Postscript: I often publish these articles a couple of days after I write them or fix the dish. I like to have some time to look over what I wrote, and also I appreciate the "leftover quotient" of certain dishes. As a bachelor with a roommate of limited palate, I often end up eating my own cooking for days afterwards. This soup holds up quite well on the second day, though I elected to freeze a liter of it for use later in the winter. I've still got a bowl's worth sitting in the fridge, and look forward to consuming it alongside a club sandwich or similar fare.

10 November 2006

Moules normande

Lately I've been craving mussels. I've never lived near the ocean, though whenever I'm near the coast--regardless of state or country--I try to eat fresh seafood as often as possible. While the modern era of food shipped by plane means that the coasts are closer than ever, it's still nice to eat seafood that's as fresh as possible, and the cheapest way to do that is with mussels. Pictured at right are four pounds of live mussels picked up at Costco for $9 American. I brought them home, gave them a scrub, ditched the cracked or dead ones, and left the live ones to hang out for an hour before dinner. You've got to love the smell of live mussels; it's just like being on the beach right after a rain storm.

Previously when I've cooked mussels, I merely steamed them, and served them with a little butter and lemon. Nice, but not awe-inspiring. As part of my continuing personal education in French bistro cooking, I consulted the Les Halles Cookbook and picked the first mussels recipe, moules normande or Mussels Normandy. The French joke that the cooks of Normandy put butter, cream and apples in everything, but what's wrong with that? This recipe starts off with half a stick of butter in a large pot, followed by a shallot, an apple (I used a Johnathan), 3 slices of chopped cooked bacon, a cup of cream, a splash of Calvados (I used a little brandy and apple juice), and finally the load of mussels. Cook for 10 minutes, shaking occasionally. Serve when all the mussels are open.

The finished product was incredibly delicious. Paul and I sat there for an hour working through the mussels, sopping up the savory sauce with big chunks of French bread. The bacon really made the dish--with a little determination you could get a big mussel, a chunk of bacon, and a piece of apple, all drenched in the cream sauce. Maybe a half dozen mussels were left over at the end, when we were too full to continue.
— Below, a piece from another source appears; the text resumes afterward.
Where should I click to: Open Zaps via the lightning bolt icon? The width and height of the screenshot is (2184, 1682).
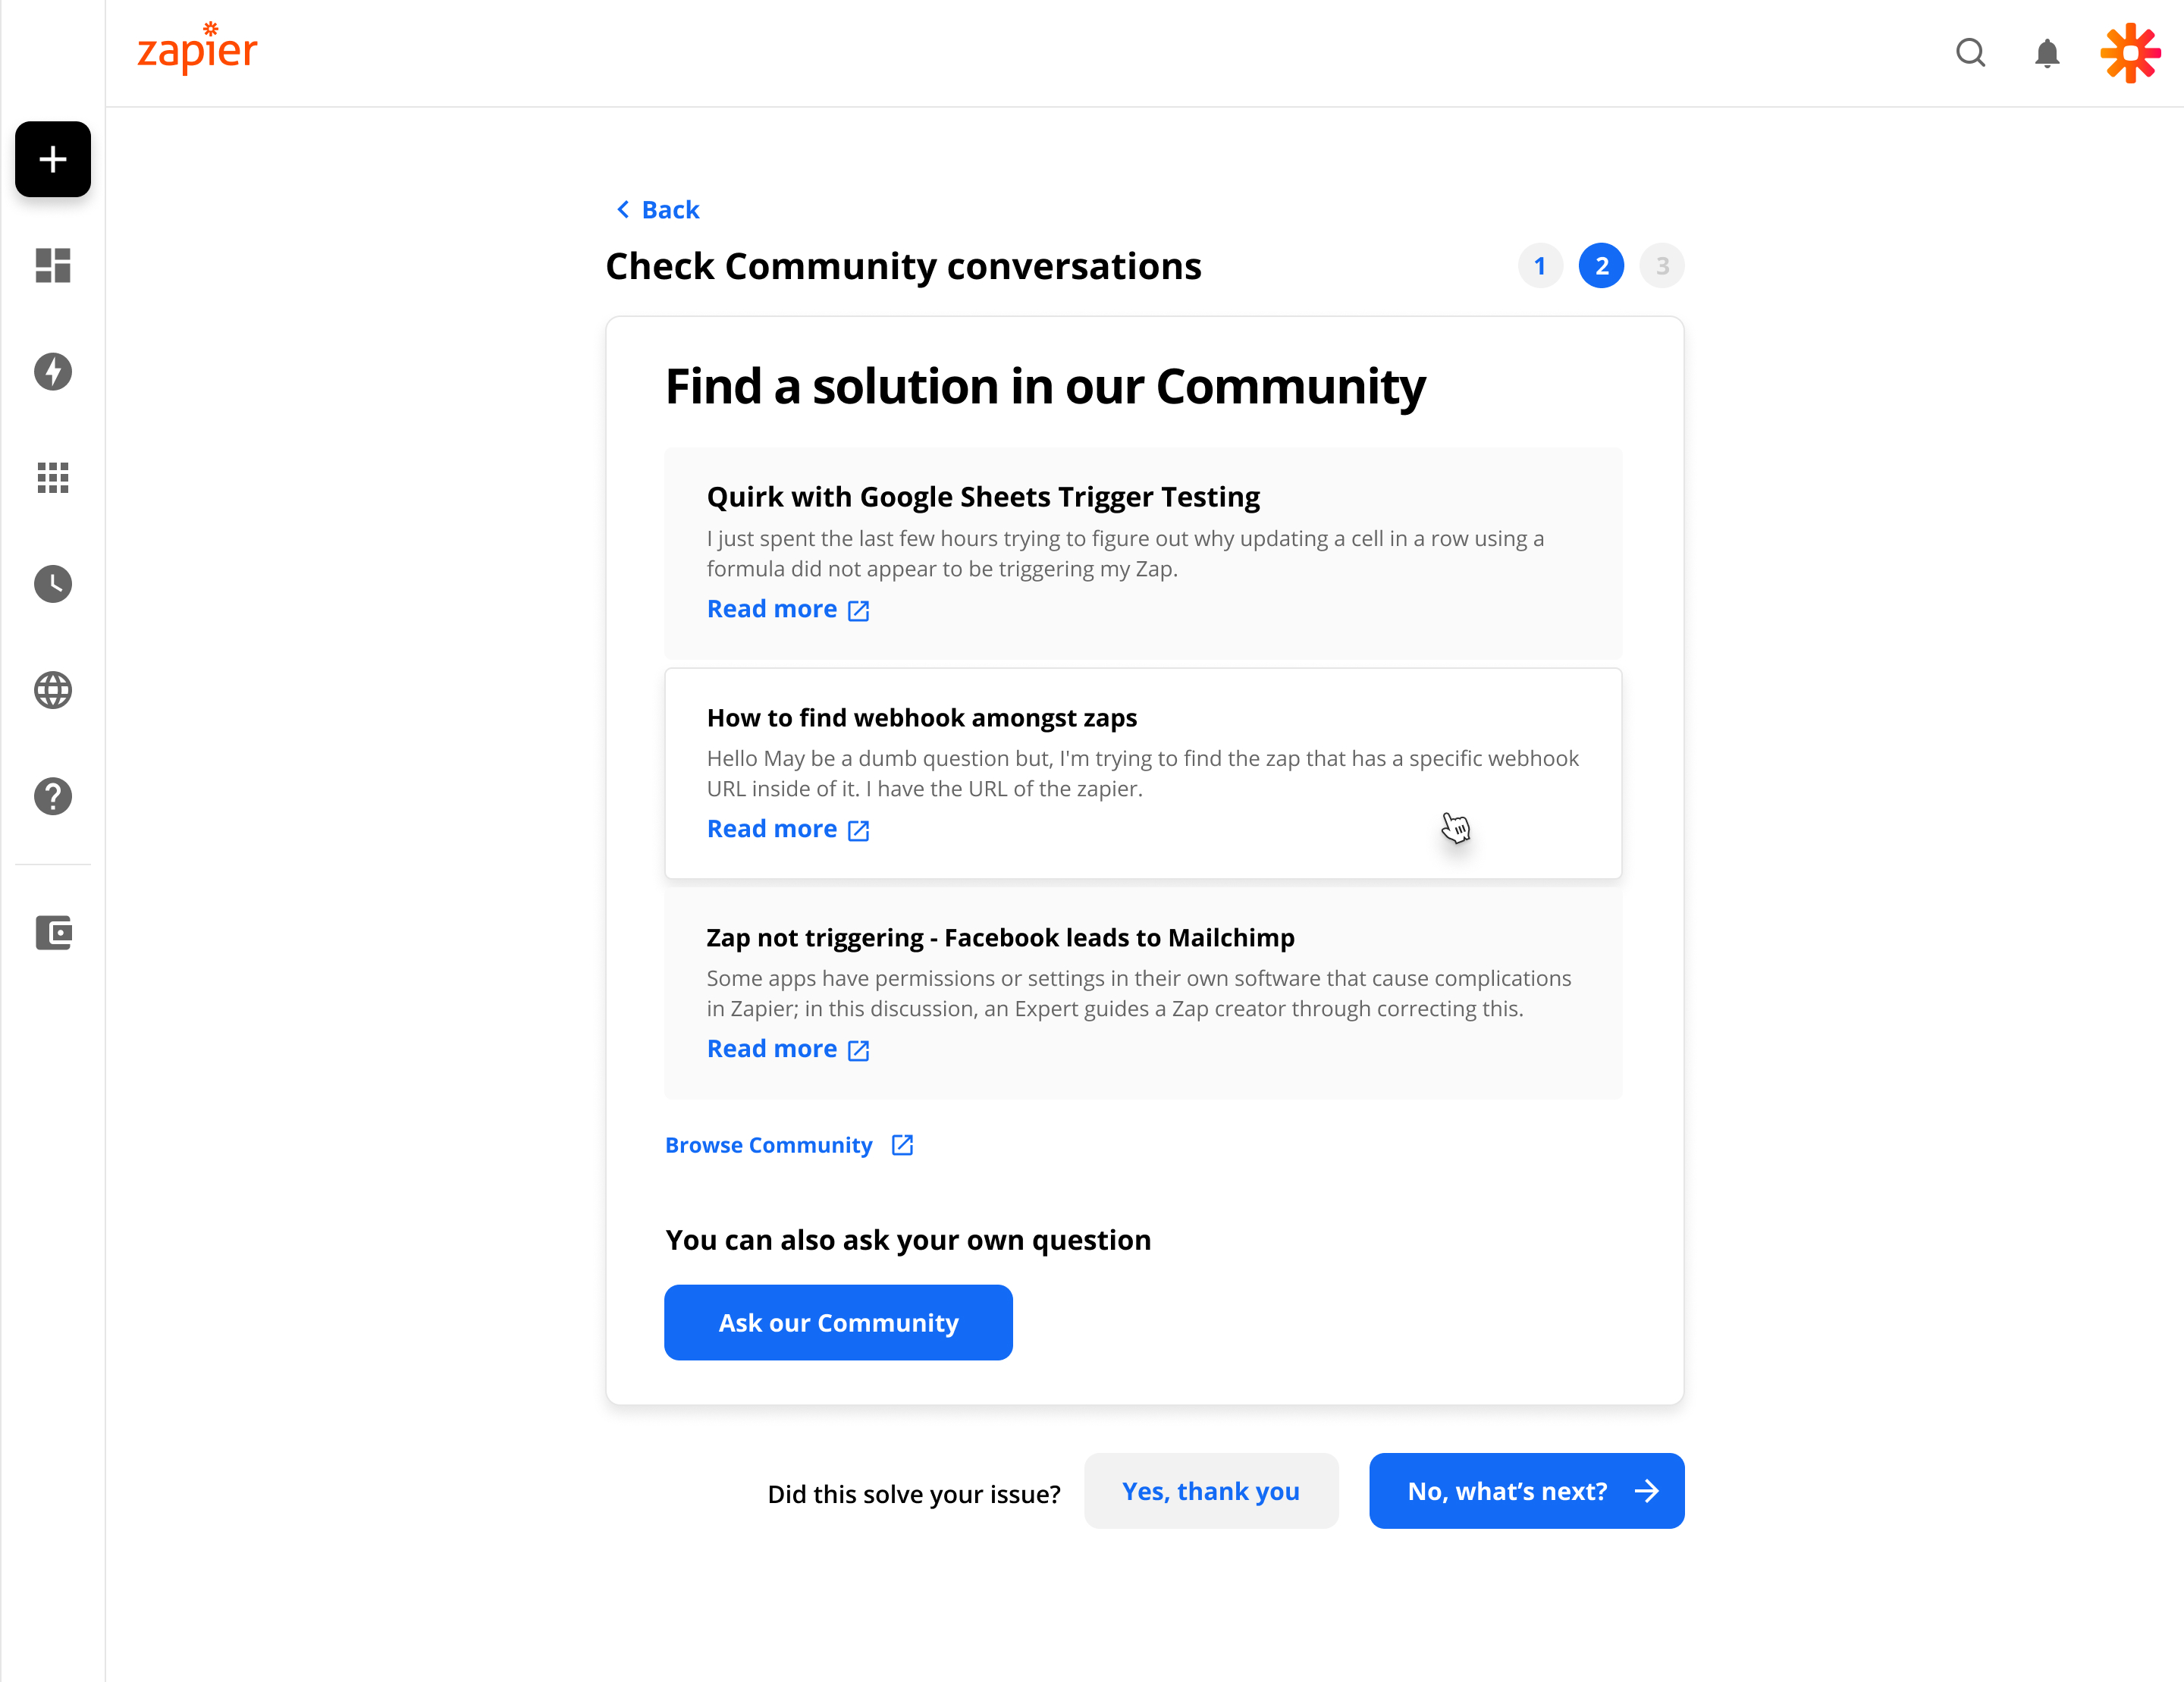(52, 371)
While hard apple cider would have been the most authentic Norman companion, and I really wanted a creamy white Burgundy, I opted for the 2004 Hayman & Hill Russian River Chardonnay. Pleasantly fruity, with abundant pear flavors. Hints of honey on the nose. Nice and unoaked, not sweet at all, but the fruit flavor makes it a delightful match for the savory dish served. For $11, not a bad wine, and it definitely hit the spot with this simple yet rich dinner. I look forward to trying the other four classic mussel recipes.

05 November 2006

2005 Rex Goliath "47 Pound Rooster" Chardonnay

2005 Rex Goliath "47 Pound Rooster" Chardonnay from Monterey County, California. A nice and fruity California Chard, with lots of apple and pear flavors. Slightly floral aroma and a barely sparkling mouth feel, and some lemon notes on the finish. I'm pretty sure it's unoaked.

For $6, it ain't a bad wine.

I served it with a recipe from Rachael Ray... A modified turkey paprikash. The end result was OK, but not that far off from Hamburger Helper. Which is to say, quite delicious for a cold winter night but not anything particularly special. The Girlfriend loved it, and The Roommate has been gobbling up the considerable leftovers. I served it with some peas, steamed with a touch of olive oil and a few sprigs of fresh mint, cooked just until tender. (Mint really helps with peas--trust the French here.)

Last year I made an authentic paprikash, using chicken thighs and with traditional spaetzle dumplings, again made from scratch. The end result was incredible, but my dining companion and I only had a small bowl apiece and then we retired to separate couches and spent the next four hours not moving and only groaning occasionally. It was good, but damned heavy.